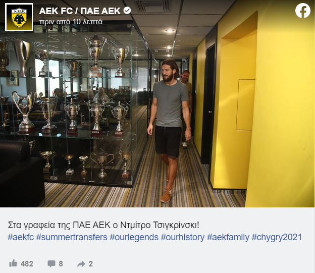Screen dimensions: 315x273
Task: Open the AEK FC / ΠΑΕ ΑΕΚ page name
Action: (80, 11)
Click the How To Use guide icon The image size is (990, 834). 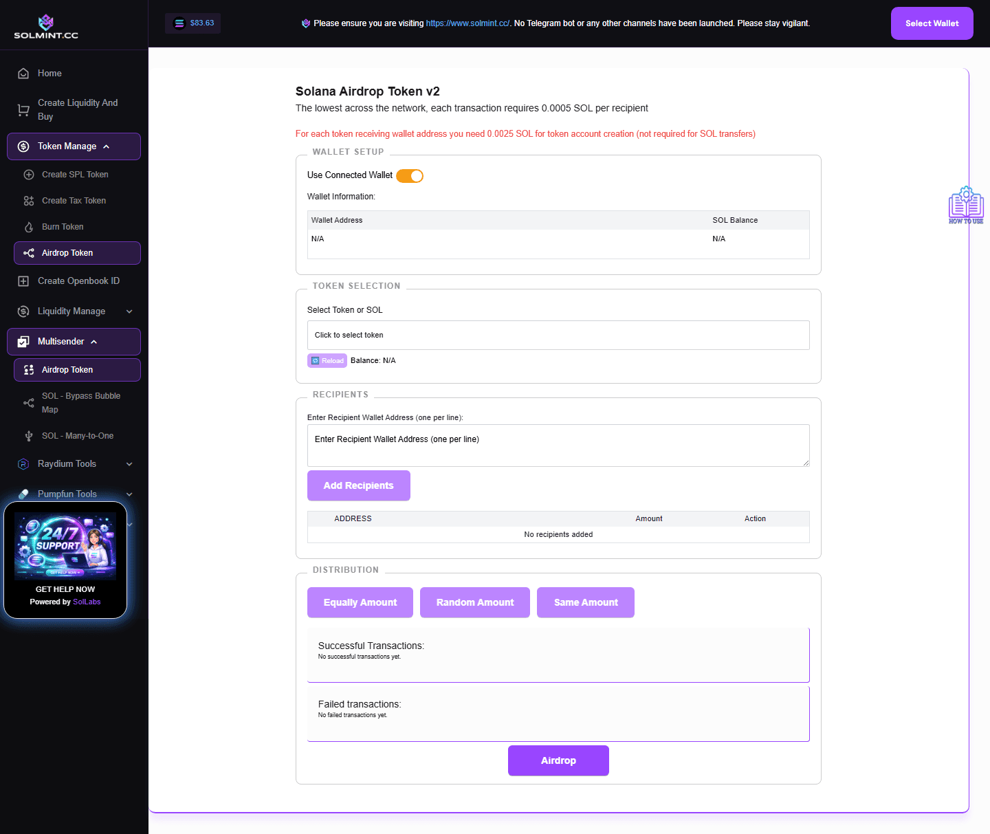[x=965, y=204]
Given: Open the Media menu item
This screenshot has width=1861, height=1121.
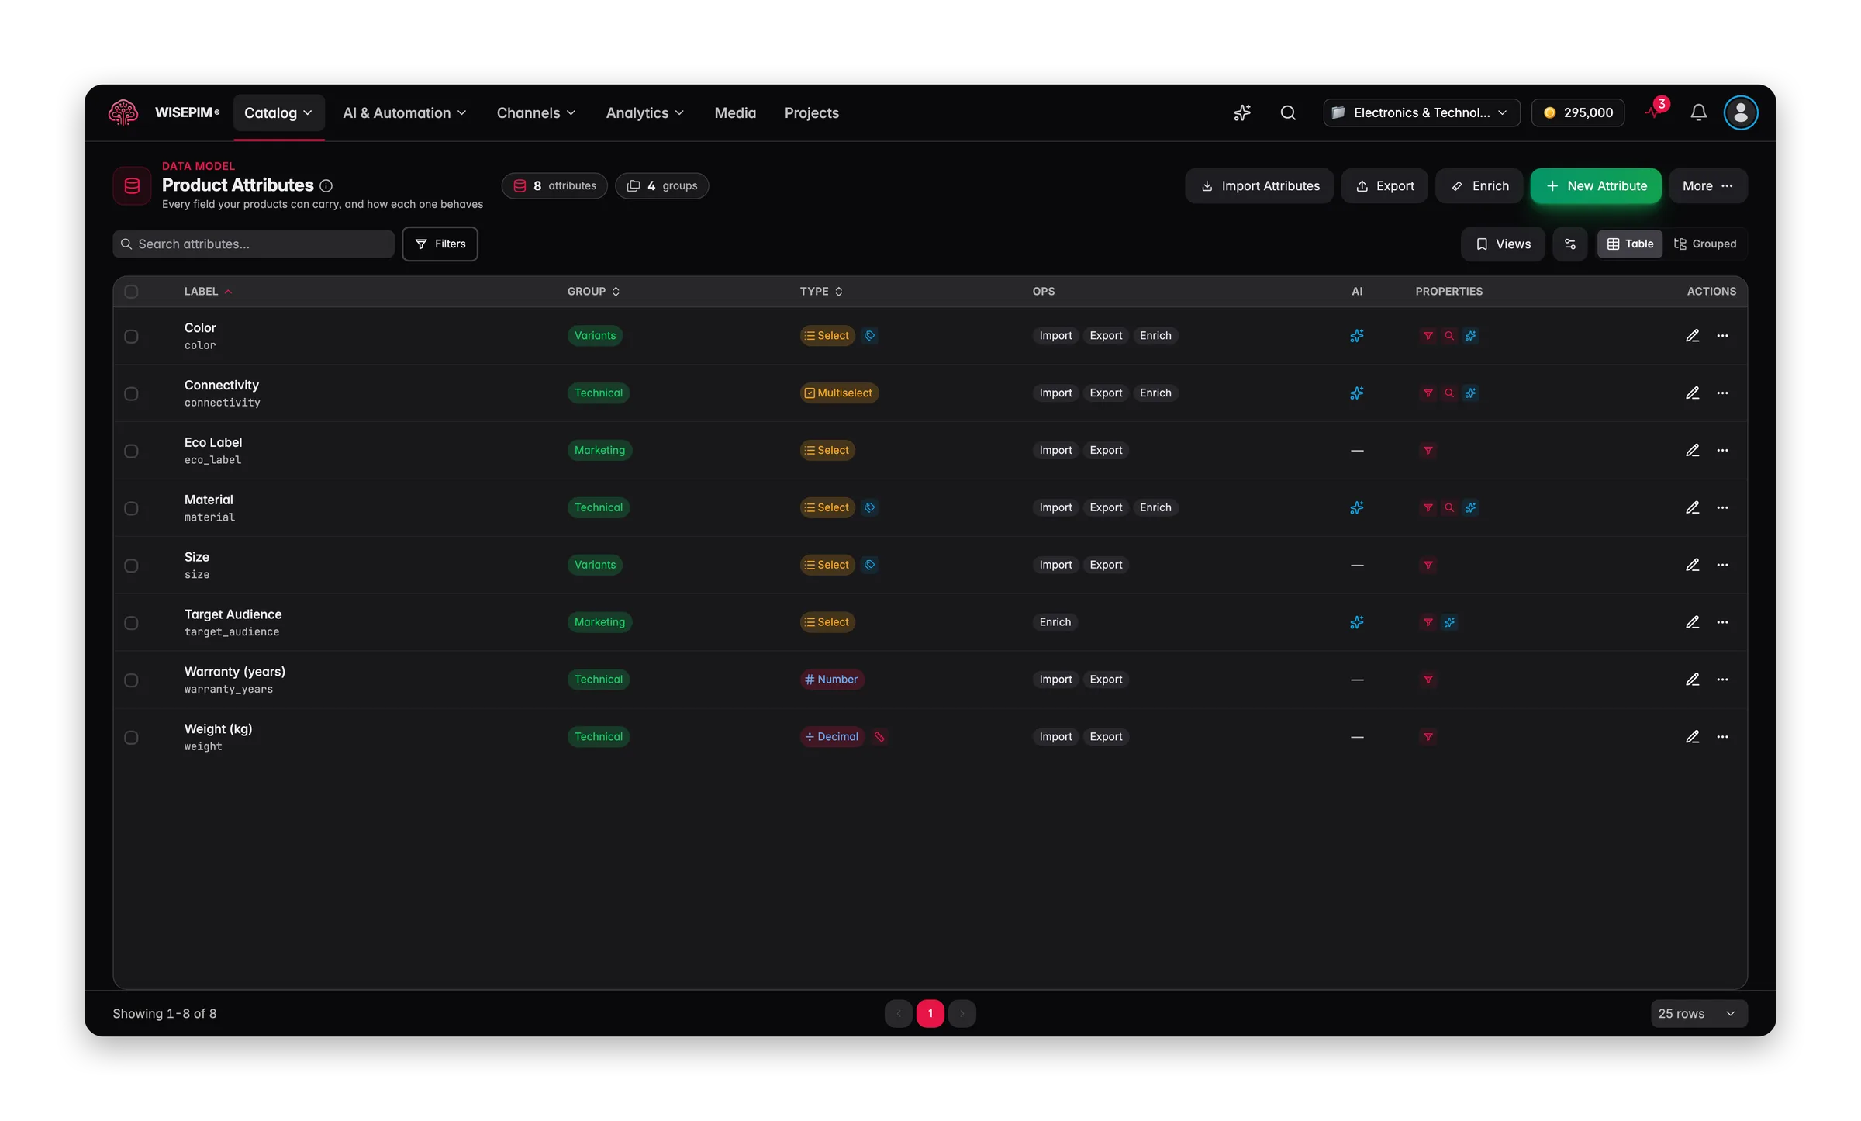Looking at the screenshot, I should coord(735,112).
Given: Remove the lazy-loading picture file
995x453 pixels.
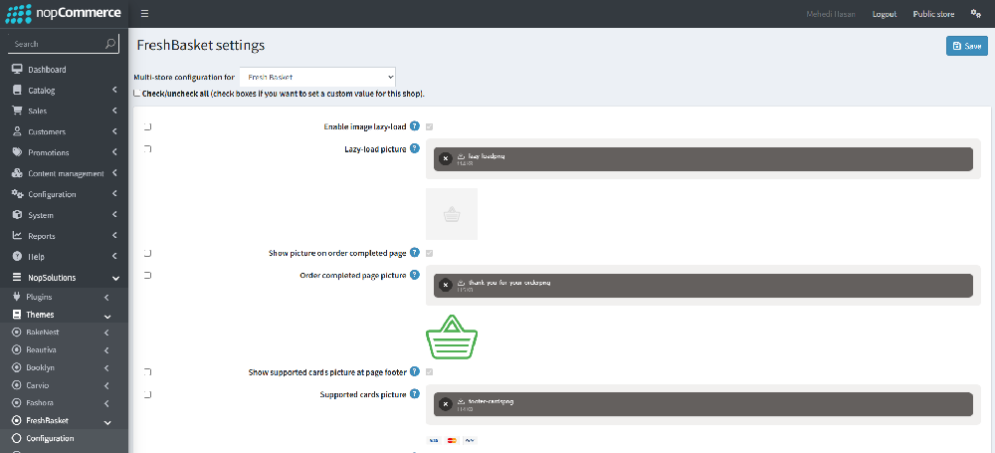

### The problem
Please count the lines in the rows above that contain the string "Given". Give only the number.

### Solution
2